Parents can use open school data to choose a school for their children based on traditional indicators such as academic results, progression rates, class size, teacher qualifications, student-teacher ration, student demographics, or inclusivity indicators. They can also use it to understand quality beyond rankings by checking well-being indicators, dropout and absenteeism rates, extracurricular offers, and support services provided by the school.

It helps asking better questions about the school. Instead of generic impressions, it can help parents figure out how a school supports students who struggle, or what explains results over time. It helps parents to become better advocates of their own children vis-á-vis the school by identifying gaps in support, or comparing what is promised and what actual data shows. It help parental engagement with school more meaningful. Data supports meaningful dialogue instead of emotional or anecdotal discussions.

But for available open school data to be really useful, there is a need for clear explanations (not just raw numbers), context, balance (of academic, well-being and inclusion data), careful and unbiased guidance on interpretation, as well as full transparency about data collection and handling. Without careful design, open school data can mislead, overwhelm, and reinforce inequality. 

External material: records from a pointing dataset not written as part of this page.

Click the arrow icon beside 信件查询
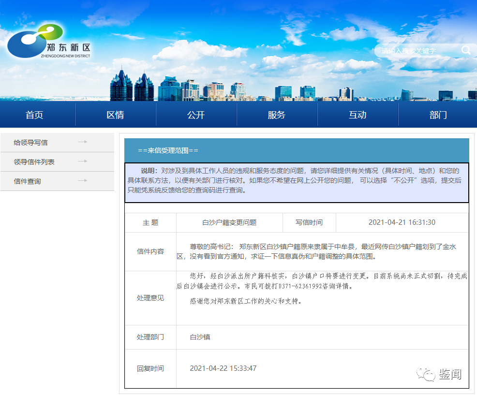Screen dimensions: 477x395 83,181

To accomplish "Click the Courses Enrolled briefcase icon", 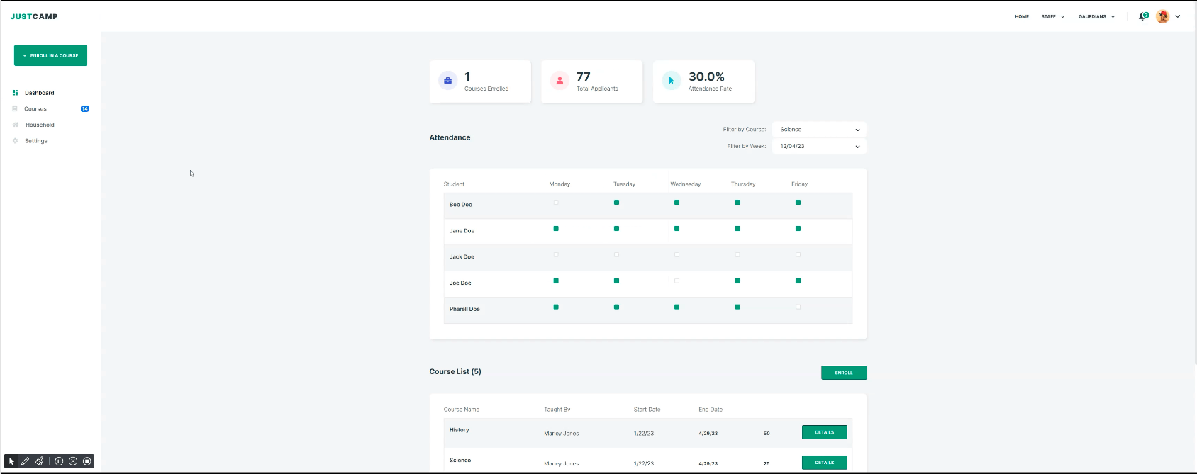I will (447, 81).
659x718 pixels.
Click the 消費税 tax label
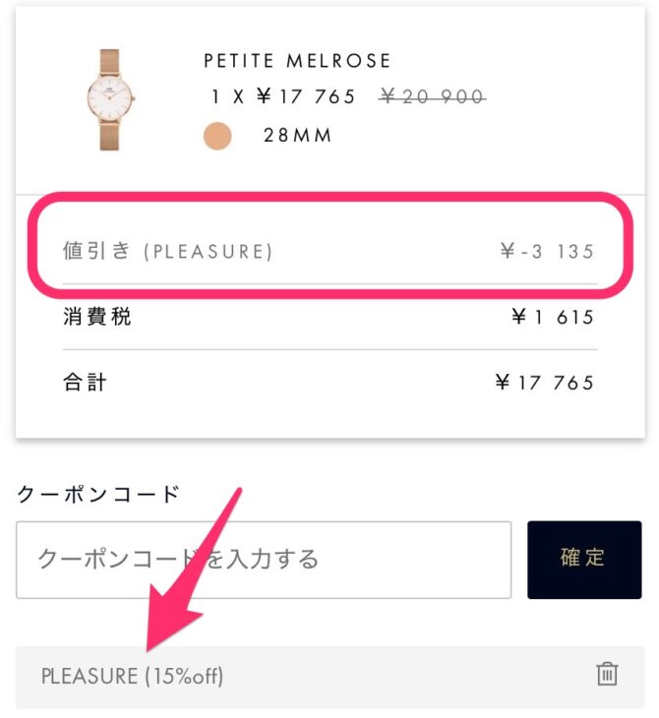(96, 317)
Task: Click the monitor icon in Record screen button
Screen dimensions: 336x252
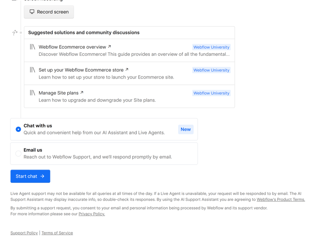Action: 32,12
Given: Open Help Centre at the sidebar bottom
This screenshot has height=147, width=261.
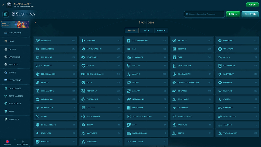Looking at the screenshot, I should pyautogui.click(x=22, y=143).
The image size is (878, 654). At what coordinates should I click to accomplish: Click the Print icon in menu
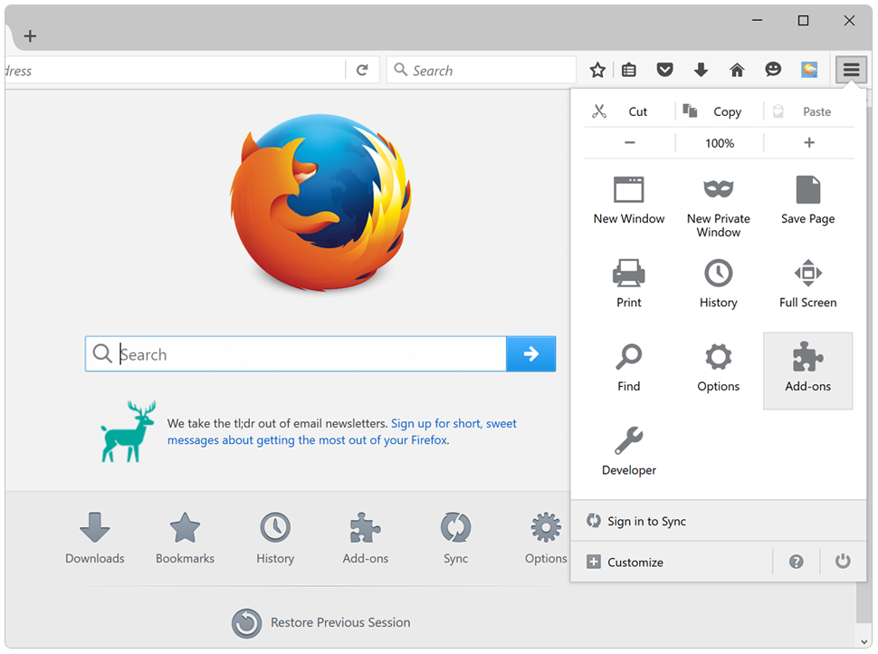(629, 283)
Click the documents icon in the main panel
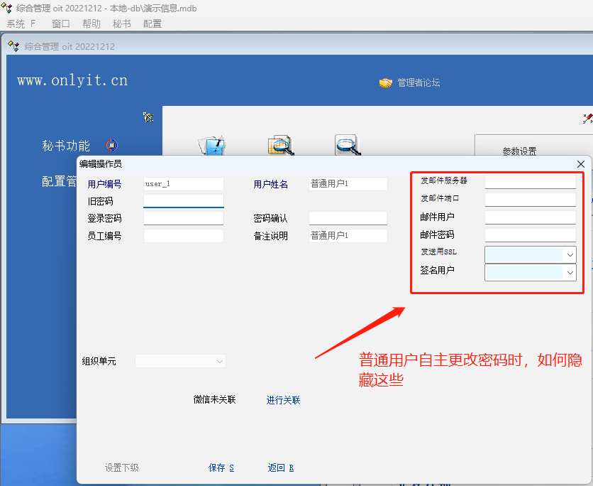Viewport: 593px width, 486px height. click(x=211, y=145)
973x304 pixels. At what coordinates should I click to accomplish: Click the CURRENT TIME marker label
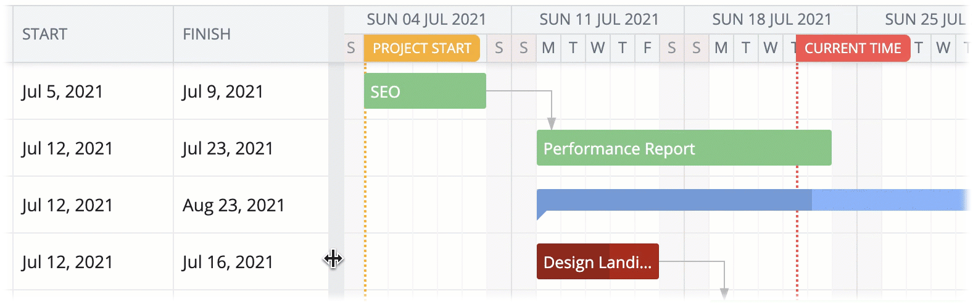point(853,48)
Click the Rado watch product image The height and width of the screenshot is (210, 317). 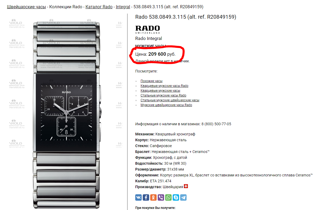pyautogui.click(x=67, y=114)
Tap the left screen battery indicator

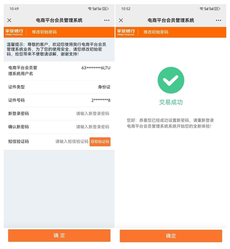point(105,9)
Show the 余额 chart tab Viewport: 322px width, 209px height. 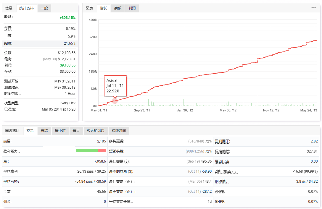[118, 8]
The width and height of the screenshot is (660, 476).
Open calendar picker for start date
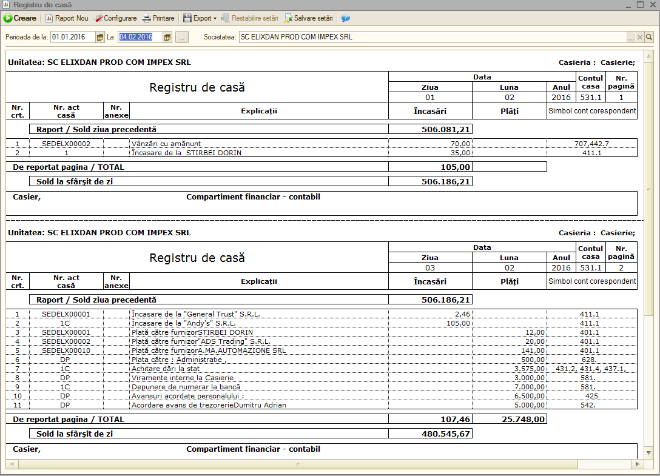[x=99, y=37]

The authors used desk research methods to create the publication, and just by looking at the analysis, it became clear that open school data is not always easy to find or easy to interpret. But these are crucial challenges. Open school data is a powerful tool if it is relevant, understandable and easy to compare (in the European context even cross-border). One example that was mentioned several times during the discussion was a piece of data from Lithuania: you can see if a school has its own swimming pool or sports centre, but not whether they have access to one, e.g., operated by the local municipality.

Another key question is the trustworthiness of data. It is only useful for real-life decisions if we believe them. Trust may be missing at the point of collection if parents and students have privacy concerns, but also if the school has an interest in e.g., asking weak students to not participate in a competence assessment. Trust may also be harmed by countries only publishing oversimplified data, but also if they use too much jargon in their publications.

Most people, even very highly educated ones are not data scientists, so phrases like ‘standard deviation’ may make data undecipherable. Trust may also be undermined if what really matters is missing from the available datasets, but important factors such as well-being, supporting creativity and critical thinking, or school climate and relationships are often difficult to measure.

The availability of open school data may also amplify inequalities. More educated or resource-rich parents tend to use data mor effectively, making the benefits disproportionate. Most of the speakers, including ourselves, emphasised that increasing data literacy (of teachers, of school leaders, of parents and of students alike)  in the times of datafication would be of crucial importance. At the same time, we have reminded ourselves and others that open school data is not enough to make the right decision – be it school choice or national education policy ones – without understanding what is behind the numbers, and that requires qualitative research as well as public scrutiny.